Il Presidente del Pisa Corrado ha tracciato un bilancio dell’ultima stagione, analizzando con estrema lucidità le complessità affrontate lungo il percorso. Durante l’intervento radiofonico, si è soffermato sulla crescita strutturale dei nerazzurri, sottolineando l’importanza di una visione a lungo termine.
Particolare attenzione è stata rivolta alla pianificazione dei prossimi mesi, con l’obiettivo di consolidare il posizionamento della squadra nel panorama italiano. Le sue dichiarazioni delineano una strategia precisa, volta a coniugare la sostenibilità economica con le ambizioni sportive. Di seguito tutte le parole di Giuseppe Corrado.
Le parole di Corrado sul Pisa
“La retrocessione è comunque un sentimento di serenità, che avevamo messo in conto con il progetto fatto da gennaio 2017 e proseguito da quasi 10 anni senza interruzione di continuità. La programmazione fatta che è perfettamente attuale. Che in Pisa potesse retrocedere era nella aspettative.
Non partecipavamo alla Serie A da 34 anni, il progetto è in piena costruzione. Abbiamo lo stadio meno capiente di Italia, le infrastrutture in fase di realizzazione, il monte stipendio più basso del campionato. La programmazione non deve essere mai condizionata dal risultato sportivo. La società non era pronta per affrontare la Serie A.
Eravamo una neofita del campionato, che era in una fase di crescita. Il Pisa sta riposizionando il suo prodotto dopo tanti anni di fallimenti e sta consolidando di obiettivi. Forse la Serie A è arrivata anche prima del previsto, ma molto abilmente non abbiamo fatto nessuna scelta che non fosse funzionale al progetto sportivo.
Avremo il centro sportivo pronto fra 1 anno e mezzo, il nuovo stadio pronto forse fra 2 anni: quindi potremmo attrarre ricavi grazie al nostro marchio. Con un po’ di fortuna e qualche incidente in meno avremmo fatto qualche punto in più, ma quello che ci dà garanzie é l’assetto della società con giocatori giovani e altri aspetti che possono creare valore”
Capitolo allenatori: parla Corrado
“Esonero Gilardino? Quando una persona si guarda indietro dopo la fine di un periodo di vita vissuta, a volte certe scelte le farebbe diversamente. Ma questo fa parte della vita. Credo che quello che abbiamo fatto è quello che volevamo portare avanti. A volte si rischia di dover cambiare perché si pensa che cambiando le cose vadano meglio. Citando un vecchio presidente: “non potevo cambiare tutta la squadra, è più semplice cambiare l’allenatore”.
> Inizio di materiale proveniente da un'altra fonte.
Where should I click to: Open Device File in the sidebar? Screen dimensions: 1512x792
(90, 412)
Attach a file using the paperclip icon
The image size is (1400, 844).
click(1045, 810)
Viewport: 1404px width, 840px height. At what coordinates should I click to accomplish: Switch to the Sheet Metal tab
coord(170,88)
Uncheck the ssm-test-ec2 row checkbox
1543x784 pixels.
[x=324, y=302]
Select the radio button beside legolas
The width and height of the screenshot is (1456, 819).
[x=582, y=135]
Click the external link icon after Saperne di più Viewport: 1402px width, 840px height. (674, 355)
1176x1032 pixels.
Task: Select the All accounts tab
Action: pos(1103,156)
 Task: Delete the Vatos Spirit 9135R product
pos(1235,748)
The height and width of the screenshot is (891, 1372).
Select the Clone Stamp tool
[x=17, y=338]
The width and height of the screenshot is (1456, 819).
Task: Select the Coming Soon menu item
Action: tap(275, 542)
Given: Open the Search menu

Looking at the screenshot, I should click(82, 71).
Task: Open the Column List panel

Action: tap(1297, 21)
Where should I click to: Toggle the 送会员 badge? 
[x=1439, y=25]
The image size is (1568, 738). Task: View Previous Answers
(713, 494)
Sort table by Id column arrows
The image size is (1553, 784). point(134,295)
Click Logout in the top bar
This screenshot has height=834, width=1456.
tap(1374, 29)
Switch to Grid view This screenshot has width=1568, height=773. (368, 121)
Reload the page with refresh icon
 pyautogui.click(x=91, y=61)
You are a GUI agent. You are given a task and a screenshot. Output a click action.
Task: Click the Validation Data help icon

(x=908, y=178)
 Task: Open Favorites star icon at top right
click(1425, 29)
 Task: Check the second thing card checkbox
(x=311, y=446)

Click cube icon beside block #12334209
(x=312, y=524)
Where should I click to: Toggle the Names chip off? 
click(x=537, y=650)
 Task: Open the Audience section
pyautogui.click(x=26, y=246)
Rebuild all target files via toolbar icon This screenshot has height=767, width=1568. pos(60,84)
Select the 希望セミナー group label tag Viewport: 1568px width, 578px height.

Abbiamo pensato che potesse servire un allenatore senza mesi di difficoltà alle spalle e con una serenità diversa. Col senno di poi le cose non sono cambiate molto. Quello che si fa oggi è quello che è maturato nei mesi precedenti. I giocatori messi in squadra hanno messo una base per il futuro. Noi non vogliamo essere vittima dell’ossessione del risultato. Nel 2017 siamo arrivati in una situazione disastrosa, da allora siamo andati solo migliorando.
Adesso ci prefissiamo i presupposti per cui la prossima volta che saliremo in Serie A saremo più solidi e pronti. Hiljemark rimane? È troppo presto per dirlo. Abbiamo un’area tecnica per presidiata, saranno loro che porteranno i suggerimenti al vertice aziendale e, come sempre, prenderemo la decisone. Adesso dobbiamo finire un campionato che appunto potrebbe servire a misurare la protezione di tutti.
Se ricordate, dalla prima partita contro l’Atalanta 3/4 giocatori sono stati fermi molto per infortunio e operati. Denoon, per esempio, potrebbe tornare solo a settembre. Vural ha giocato le ultime partite ma è stato 4 mesi a curarsi dopo l’intervento. Ci sono state molte complicazioni, questo è un dato di fatto”.